Skip to content

An Implementation of MassQL for Streamlining Common Mass Spectrometry Analysis Workflows

License

Notifications You must be signed in to change notification settings

JohnsonDylan/MassQLab

Repository files navigation

MassQLab

An Implementation of MassQL for Streamlining Common Mass Spectrometry Analysis Workflows

MassQLab applies a series of queries (written in the language of MassQL) to a directory containing mass spectrometry data in mzML format.

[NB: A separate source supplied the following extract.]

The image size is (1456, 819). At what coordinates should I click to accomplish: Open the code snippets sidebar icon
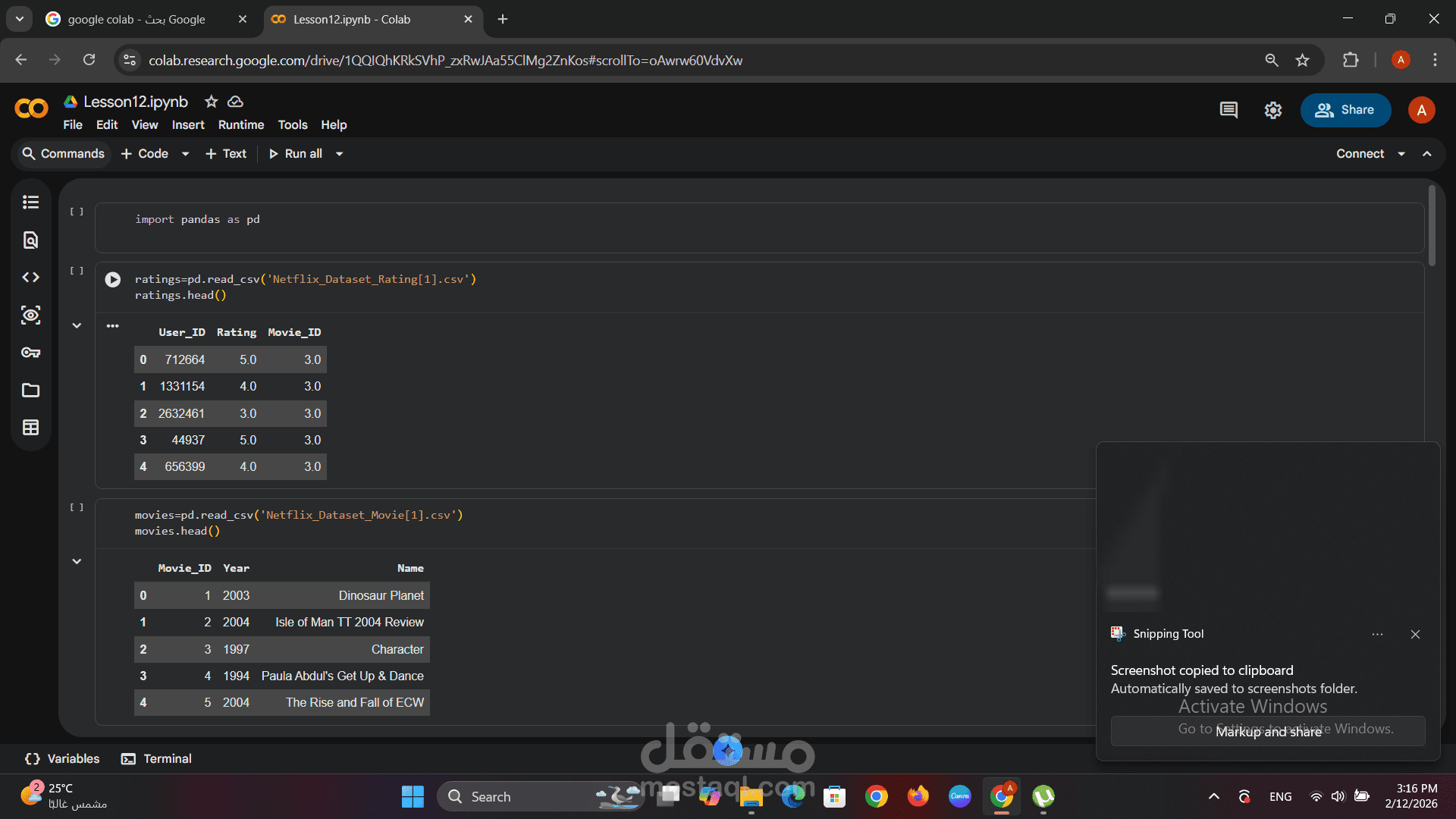(x=30, y=278)
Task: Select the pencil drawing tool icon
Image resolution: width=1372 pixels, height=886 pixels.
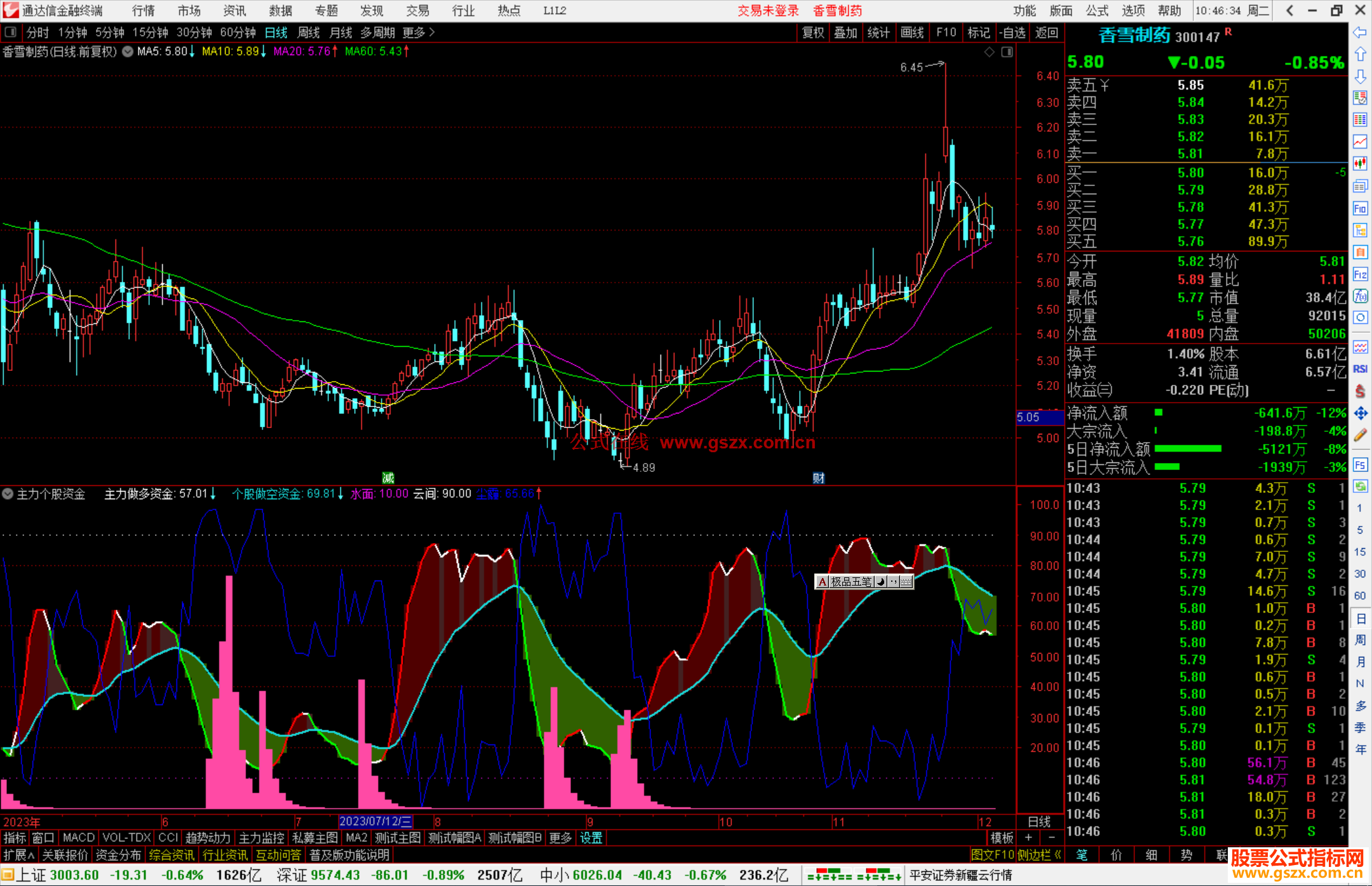Action: 1360,435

Results are tabulated and saved as images and csv files.

MassQL: https://github.com/mwang87/MassQueryLanguage

Installation

See Setup Guide or Quickstart for Initial Setup Instructions

Usage - Entry Points

MassQLab currently supports multiple usage modes, depending on your workflow and preference:

A) Command Line

  • py src\MassQLab_console.py — Executes the full analysis pipeline from the command line [^]
  • py src\MassQLab_GUI.py — Launches the graphical interface [^^]

B) Jupyter Notebooks

  • notebooks\MassQLab_notebook.ipynb — Walks through the workflow with manual control
  • notebooks\MassQLab_console.ipynb — Executes the full analysis pipeline within a notebook [^]
  • notebooks\MassQLab_GUI.ipynb — Launches the GUI from within a notebook [^^]

C) Standalone GUI (in development)

  • A full desktop interface is planned to support non-technical users and exploratory workflows, with minimal code and no need for Python or environment setup.

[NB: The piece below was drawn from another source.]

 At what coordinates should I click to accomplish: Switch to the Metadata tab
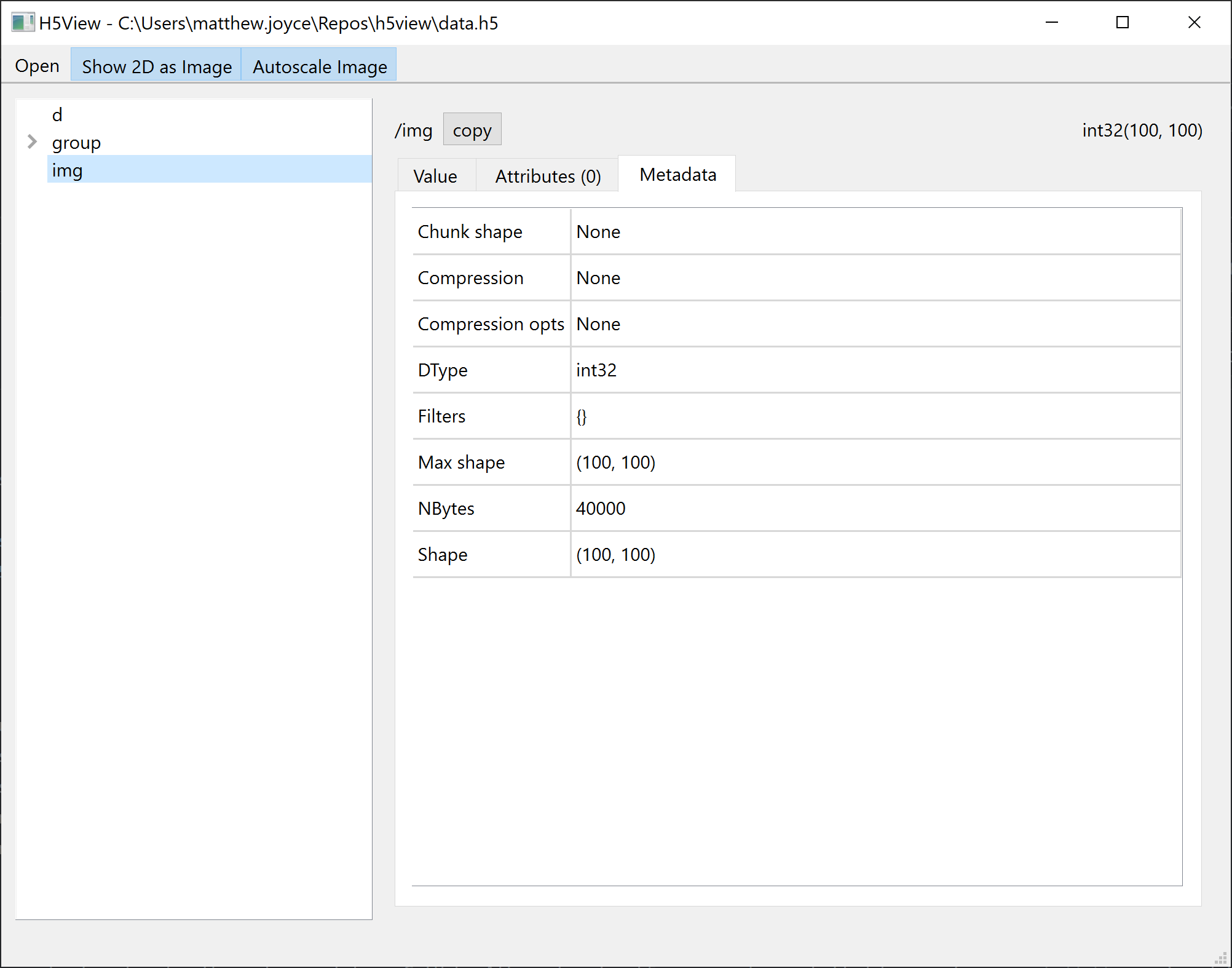click(677, 174)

[^] Requires massqlab_config.json to be configured upfront

[^^] If GUI hangs or if closed while in progress, may continue running in background and may require force close via task manager

Configuration

Each entry point loads configurations populated from the massqlab_config.json file located in the project root.

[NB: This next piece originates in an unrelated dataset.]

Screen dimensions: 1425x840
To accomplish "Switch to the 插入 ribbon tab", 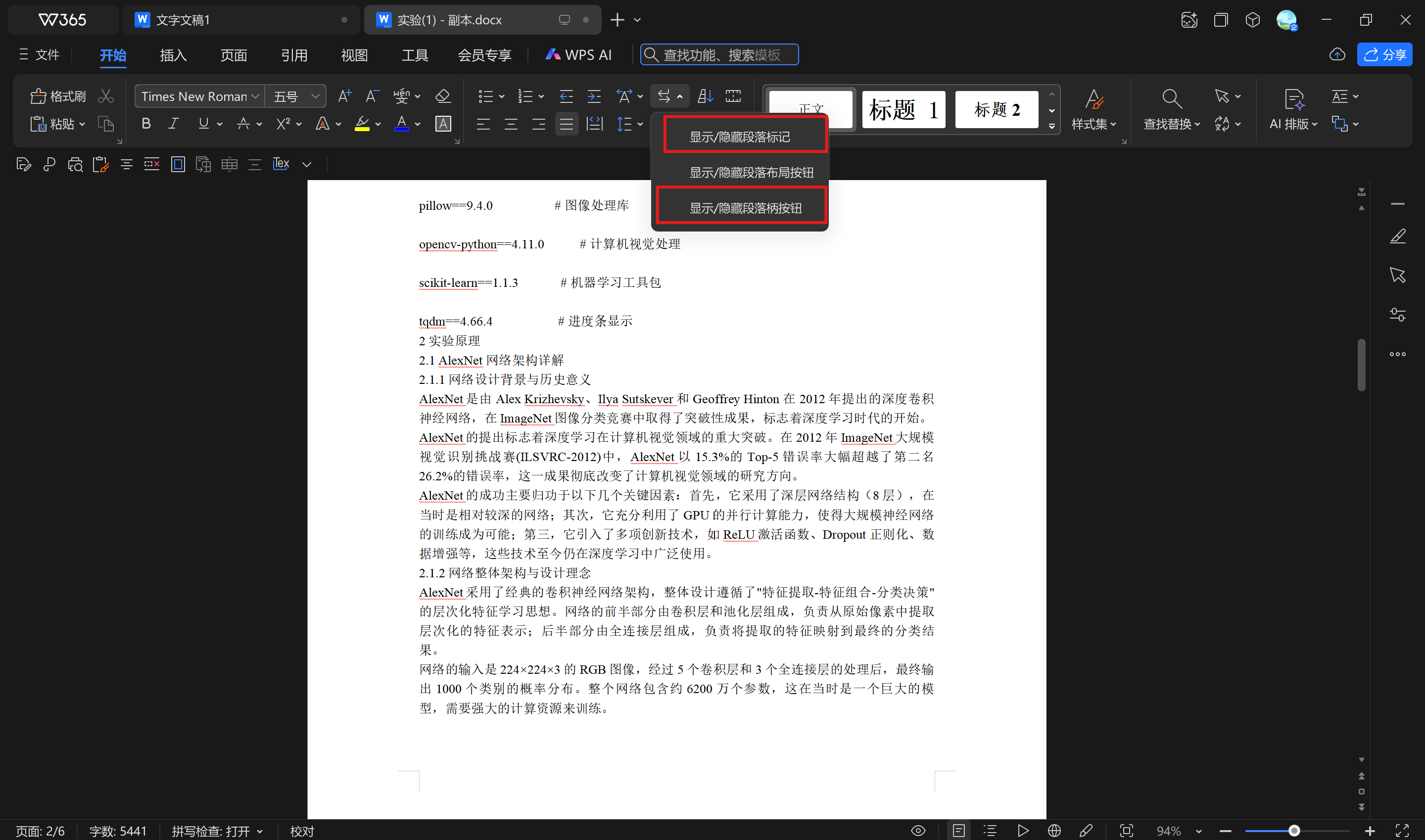I will coord(173,55).
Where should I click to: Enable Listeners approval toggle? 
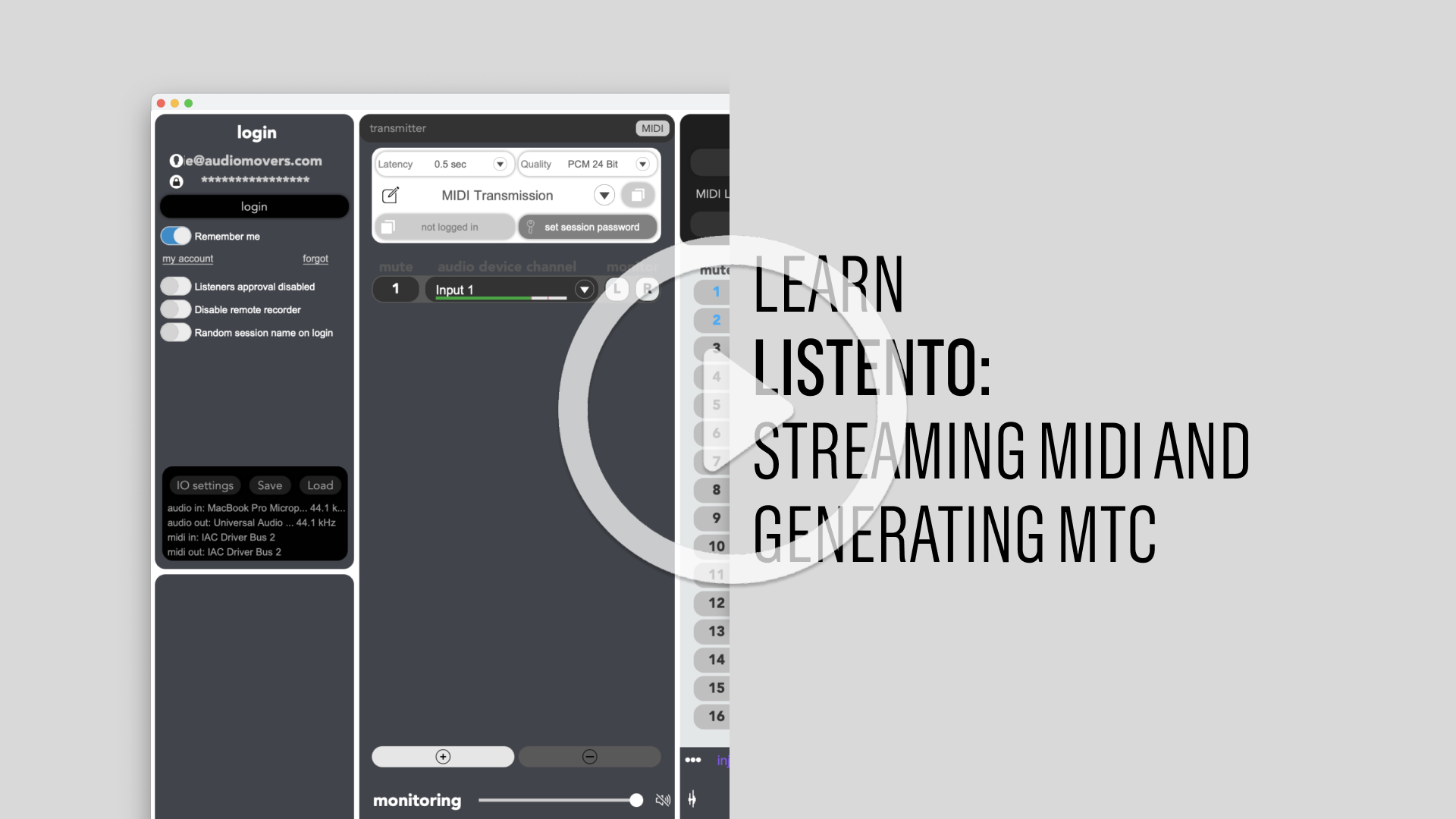(176, 287)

Some entry points (e.g., MassQLab_console.py, MassQLab_console.ipynb) run the full workflow based only on this configuration.

Other entry points (e.g., MassQLab_notebook.ipynb, MassQLab_GUI.py, MassQLab_GUI.ipynb) permit manual modification of configuration at runtime.

Example massqlab_config.json

{
  "data_directory": "path/to/data",
  "queryfile": "path/to/queryfile",
  "output_directory": false,
  "analysis": true,
  "cache_setting": true,
  "convert_raw": false,
  "msconvertexe": false
}

Configuration Fields

  • data_directory
    Path to the folder containing mass spectrometry files (.mzML or raw format).
    MassQLab currently processes all files in this directory.

  • queryfile
    Path to the query file (JSON, CSV, or XLSX) that defines the MassQL queries to apply to each file in the data directory.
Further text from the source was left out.